SAFE Boats has for years used the facility to launch industrial boats with heavy trucks, like semi-trailers, on the boat ramp, which was designed for lighter boats and pickup trucks.
The heavier-than-intended use has caused holes to form at the bottom of the ramp and undermined the ground beneath it, so the port retained Seattle-based PND Engineers, Inc., to estimate how much repairing the structure would cost.
“Providing interim repairs to the current system would not be fiscally responsible,” the company wrote in an assessment, since, “there would be very little of the current system that could be saved.”
Instead, the engineers said, a new ramp would be needed.
The port agreed to install a new boat launch, assuming the “city will vacate the entire length of Water Street from Bay Street to the street end and transfer this property to the port by a quit-claim deed.”
In other words, the port will replace the ramp only if the city turns over the property on which it sits.
But the city has declined.
Port Orchard leaders say they’re willing to work towards a solution, like renting out the boat launch to the Port of Bremerton, but they don’t want to give it away completely.

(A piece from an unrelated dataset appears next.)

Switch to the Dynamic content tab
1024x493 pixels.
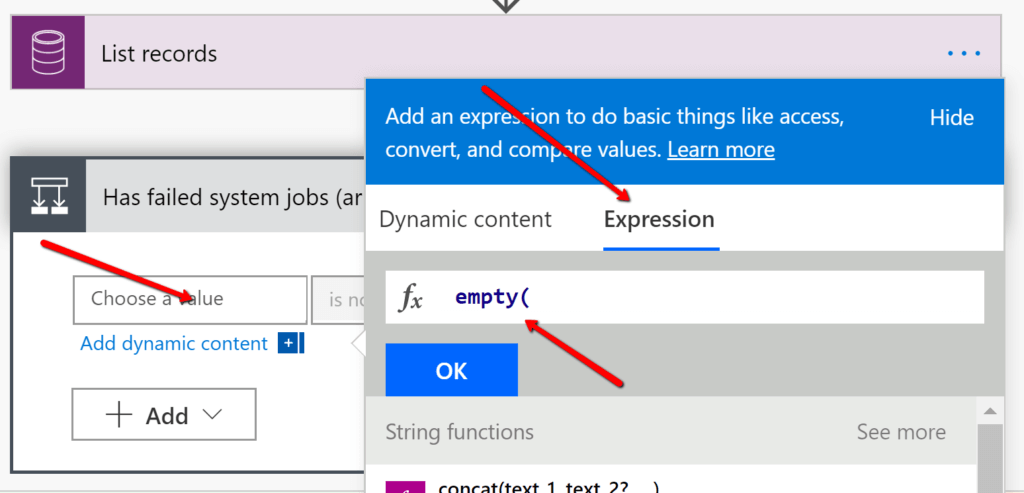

The Port of Bremerton, according to a source close to the negotiations, has treated Port Orchard like a “redheaded stepchild” in the past, so giving it the boat launch wouldn’t be in the city’s best interest.
For example, the port recently refused to allow the city to put a pedestrian pathway through port property.

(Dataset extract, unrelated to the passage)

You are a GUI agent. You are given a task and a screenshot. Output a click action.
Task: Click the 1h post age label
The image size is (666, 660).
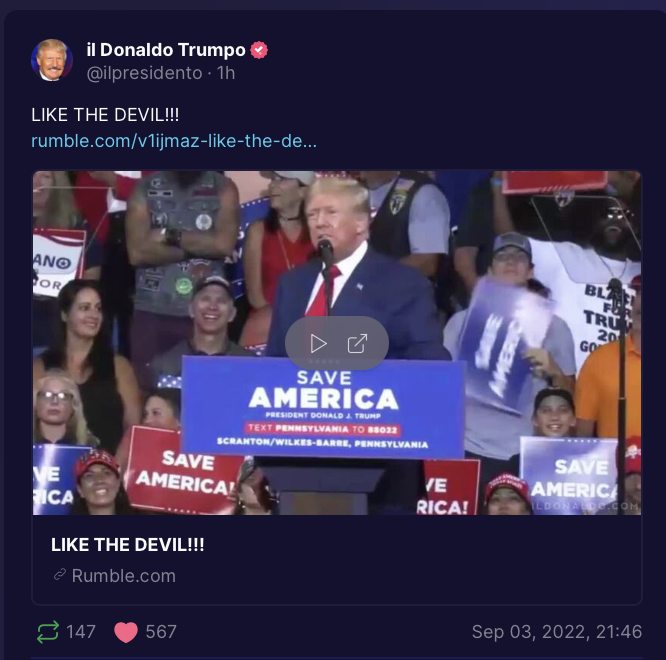tap(226, 73)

This cost the city $281,000, which the port made no effort to defray.
Meanwhile, the port has consistently invested more money in Bremerton than Port Orchard.
In the past six years alone, the port has spent more than $50 million in Bremerton compared with the $16 million it’s spent in South Kitsap over the past 40.
The port’s most expensive project in Port Orchard was the city’s $3 million marina, built in 1972.
By contrast, the Port of Bremerton plans to spend an estimated $8 million on a new parking garage for Bremerton in the near future while Port Orchard is still searching for funding for its planned parking garage.
Nonetheless, the city’s leaders are willing to work hard and cooperate to fix the boat launch, said Mayor Lary Coppola at a recent special council meeting.
Coppola assigned several members of his staff to work on the issue with staff from the Port of Bremerton.
Safe Boats International employs 300 people locally, and the city of Port Orchard doesn’t want to be responsible for driving them away, Coppola said.
Staff from the city and the port have met several times and are working toward a solution.
“Staff seems to be working together just fine,” said Jennifer Forbes, Port Orchard’s assistant city attorney. “But staff doesn’t control things. It’s ultimately up to the city council, and I can’t say whether they’ll approve it or not.”
Under a current draft of the solution, the port would repair the ramp, and pay the city an additional $1 per year for the next 25 years to rent it.
“The port’s asking for a nominal rent with the real compensation being the improvements they make to the ramp,” Forbes said. “That’s just a proposal that’s been put on the table by the port.”
Port and city staff hope to complete the details of the new proposal by early January and present their proposed solution to the city and port at separate meetings on Jan. 11.
The Port of Bremerton’s next commissioner’s meeting is scheduled for 8:30 a.m. that same day, and the commissioners hope to discuss the solution at that meeting.
Port Orchard’s City Council has a regular meeting scheduled for 7 p.m. that day, and they hope to hold a special work study session beforehand to discuss the proposal.
“The bottom line is, we serve the same people,” said Port Commissioner Bill Mahan, “and if we can figure out a way to take care of those folks and have the public win, in having a very nicely located boat ramp, then we all come out of this having done our job.”
Lawyers representing both the city council and the port commissioners will share a new potential solution at separate meetings for the city and port.